### Task description
Your task is to return all of the entries below exactly, leaving out each picture.
[Data shown Boundary: Start]
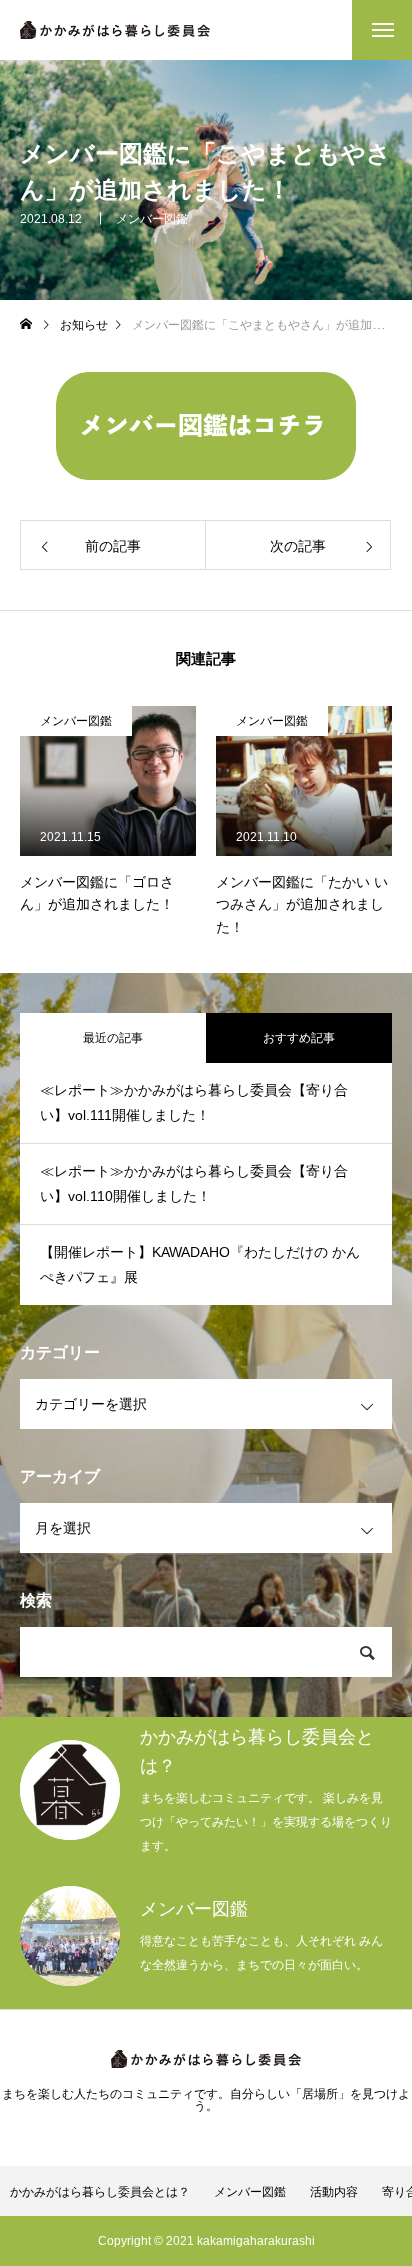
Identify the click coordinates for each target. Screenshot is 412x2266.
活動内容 (334, 2192)
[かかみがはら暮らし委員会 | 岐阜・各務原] (115, 30)
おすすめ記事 (299, 1038)
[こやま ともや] (206, 426)
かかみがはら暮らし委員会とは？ (100, 2192)
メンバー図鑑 (152, 219)
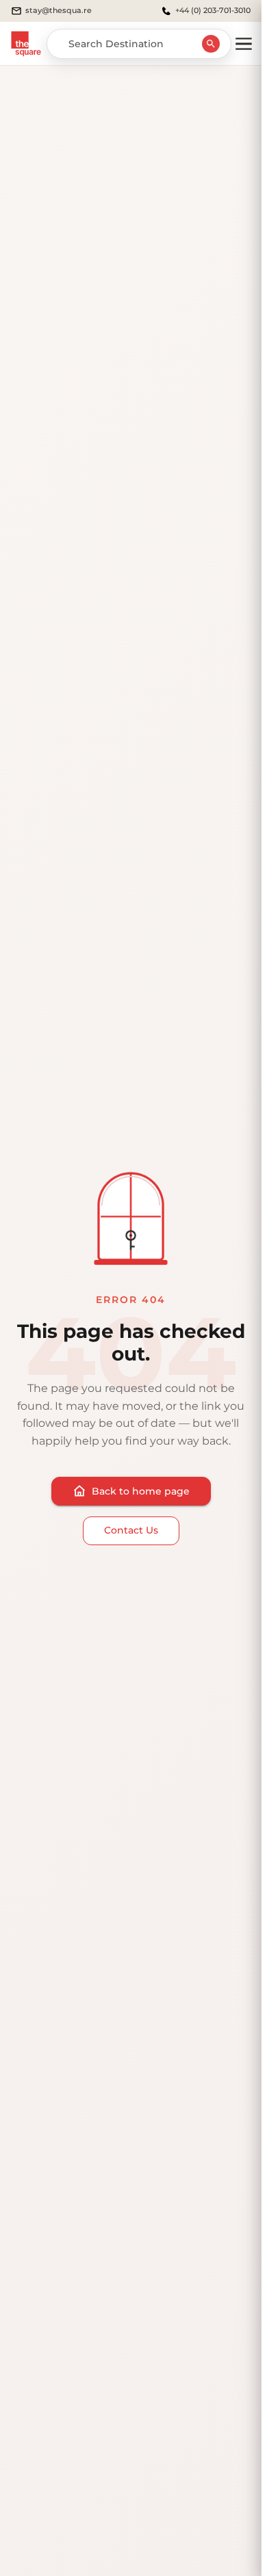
[Data shown Boundary: End]
### Solved exercise
Identify the click coordinates for each target. Screenshot is 412x2266.
活動内容 (334, 2192)
[かかみがはら暮らし委員会 | 岐阜・各務原] (115, 30)
おすすめ記事 (299, 1038)
[こやま ともや] (206, 426)
かかみがはら暮らし委員会とは？ (100, 2192)
メンバー図鑑 (152, 219)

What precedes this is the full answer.